* Quoted passage
+++++

Dulce de Leche: A Tasty Treat for your Coworkers

cup-with-chocolate

What is Dulce de Leche? Milk and sugar cooked for a long time at a slow temperature., mostly recognized as Argentinean. Why slow? Because otherwise the milk gets burned, Yuk! The result, a glorious, brown, sweet cream.

Dulce the Leche has a very special place in my heart. My uncle who travelled all over the Americas for work, would always bring a huge can from Argentina. One of my favorite memories was my enormously pregnant mother sitting on her rocking chair, in front on the TV, savoring the yummy cream with a spoon.

Time: Ok, let’s be honest about something. Home made Dulce de Leche takes time. At least 3 hours of simmering plus 1 for cooling. Filling and decorating the cup, 10 minutes each. Of the 3 hours, it would be mostly checking everything is going according to plan with the Dulce. Just like when you do a roast. The short answer is about 3-1/2 hours.

However, if you do not have the time, go ahead and buy Dulce de Leche from the Hispanic section of your food market. Just buy a good quality one!

ingredients-view

Ingredients

What you need to make a 16 oz cup (adjust as necessary):

  • 14 oz condense milk, good quality please.
  • 1 oz of sliced almonds
  • 1 oz Chocolate morsels or shavings (I like semi-sweet or dark)
  • You could also add peanut butter pieces, coconut flakes, a layer of Nutella. Endless combinations!
  • Kitchen tongs
  • Can opener
  • A big pot
  • Water
  • Décor for the cups (bows, ribbon, tape, scissors)
  • Optional – Make baggies of vanilla wafers or, even better, try to find Maria Cookies from the Hispanic section at the super market. These have a wider surface and aren’t super sweet. The perfect combination!

Process:

*If you are using the store-bought version, skip to step #4

Ah, so you are fearless huh? Lets make some Dulce de Leche! There are several ways to achieve this. I always used a classic shortcut, but if your are forgetful and clumsy, this one is not for you. But fear not, below is a link of less adventurous options .

+++++

Target pointing data:
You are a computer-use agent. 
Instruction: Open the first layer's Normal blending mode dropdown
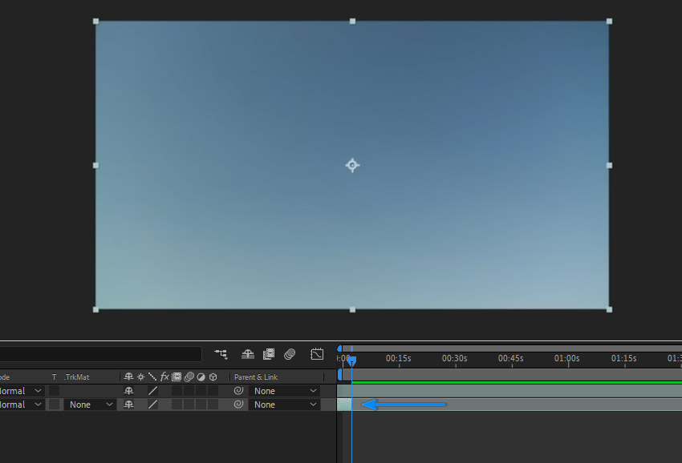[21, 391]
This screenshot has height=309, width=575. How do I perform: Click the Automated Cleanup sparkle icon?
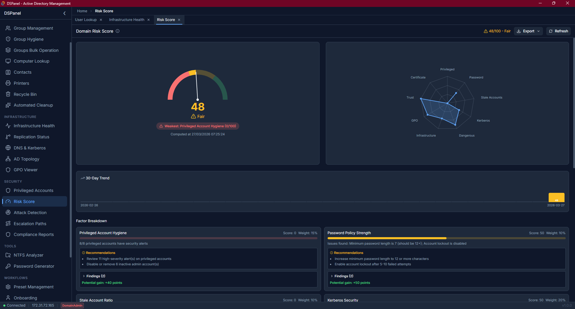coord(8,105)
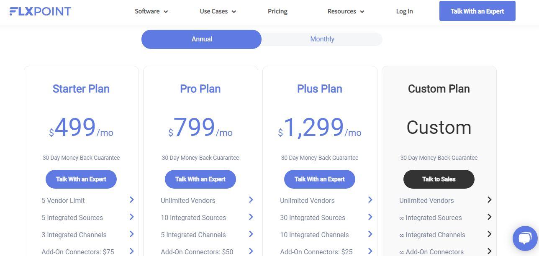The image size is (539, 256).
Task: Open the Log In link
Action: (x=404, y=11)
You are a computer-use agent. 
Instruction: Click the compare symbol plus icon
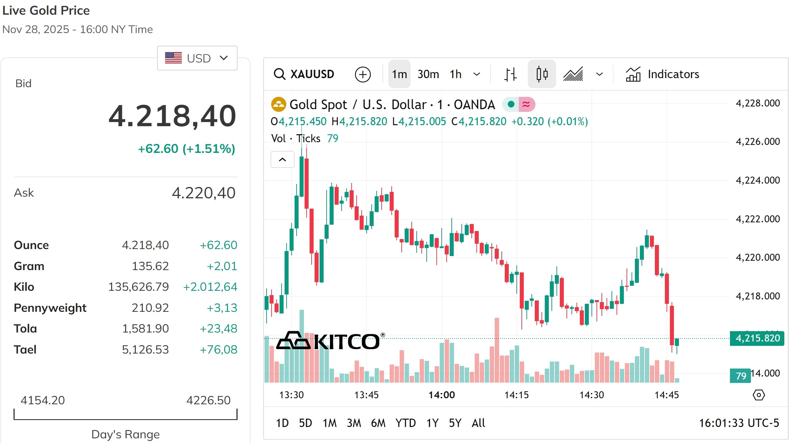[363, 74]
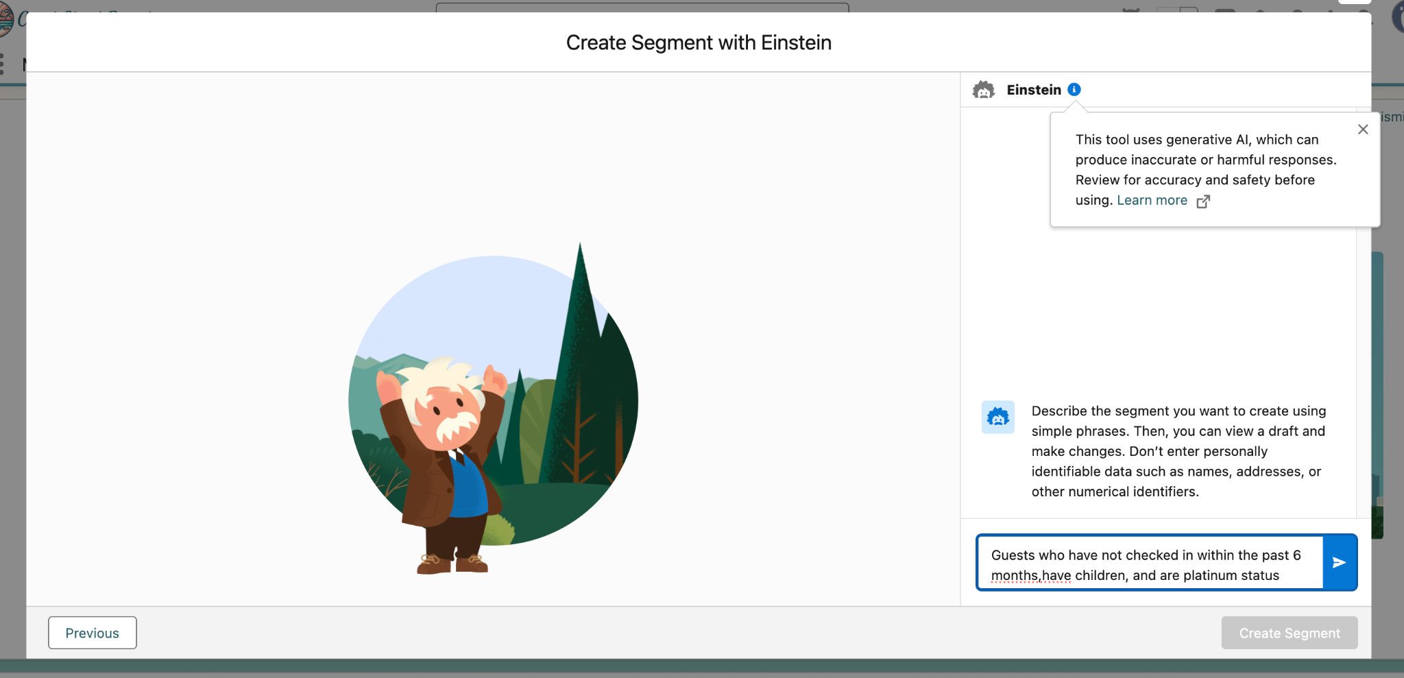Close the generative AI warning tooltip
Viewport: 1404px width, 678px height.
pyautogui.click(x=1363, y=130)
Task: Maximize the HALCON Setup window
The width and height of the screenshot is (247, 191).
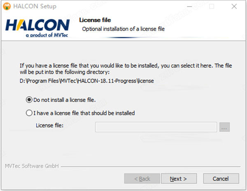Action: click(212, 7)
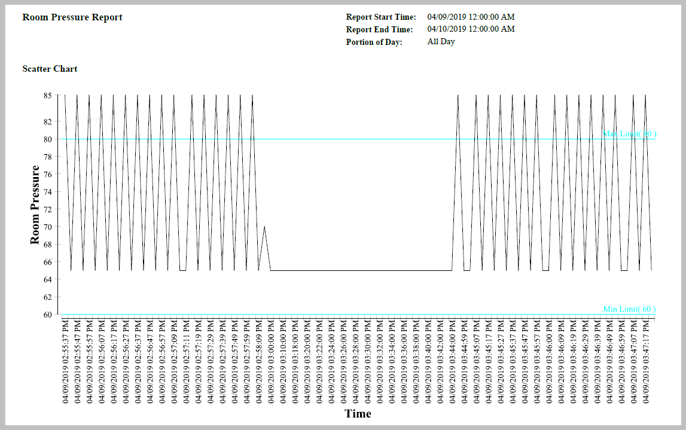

+++++

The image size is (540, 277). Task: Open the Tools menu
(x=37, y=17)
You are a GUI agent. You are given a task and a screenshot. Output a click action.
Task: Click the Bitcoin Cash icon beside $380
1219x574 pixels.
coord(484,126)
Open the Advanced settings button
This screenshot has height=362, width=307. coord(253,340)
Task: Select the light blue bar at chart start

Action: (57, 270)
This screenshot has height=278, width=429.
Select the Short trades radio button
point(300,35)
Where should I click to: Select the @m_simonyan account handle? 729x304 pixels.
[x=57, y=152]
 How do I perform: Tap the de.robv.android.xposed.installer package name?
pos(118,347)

+++++

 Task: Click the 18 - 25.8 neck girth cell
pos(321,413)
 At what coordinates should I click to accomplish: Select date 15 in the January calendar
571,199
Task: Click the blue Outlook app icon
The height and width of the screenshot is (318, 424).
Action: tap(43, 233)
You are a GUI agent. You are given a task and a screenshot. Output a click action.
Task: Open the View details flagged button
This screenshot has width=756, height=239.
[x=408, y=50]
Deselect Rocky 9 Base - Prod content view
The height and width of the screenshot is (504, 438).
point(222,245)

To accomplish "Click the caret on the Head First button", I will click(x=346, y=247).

+++++

* Exercise requirements
1: According to the dulce de leche recipe, how much condensed milk is needed for a 16 oz cup?
2: Duplicate the part of the dulce de leche recipe that opens with the words containing "Dulce the Leche" and closes with "about 3-1/2 hours.".

* Responses
1: 14 oz

2:
Dulce the Leche has a very special place in my heart. My uncle who travelled all over the Americas for work, would always bring a huge can from Argentina. One of my favorite memories was my enormously pregnant mother sitting on her rocking chair, in front on the TV, savoring the yummy cream with a spoon.

Time: Ok, let’s be honest about something. Home made Dulce de Leche takes time. At least 3 hours of simmering plus 1 for cooling. Filling and decorating the cup, 10 minutes each. Of the 3 hours, it would be mostly checking everything is going according to plan with the Dulce. Just like when you do a roast. The short answer is about 3-1/2 hours.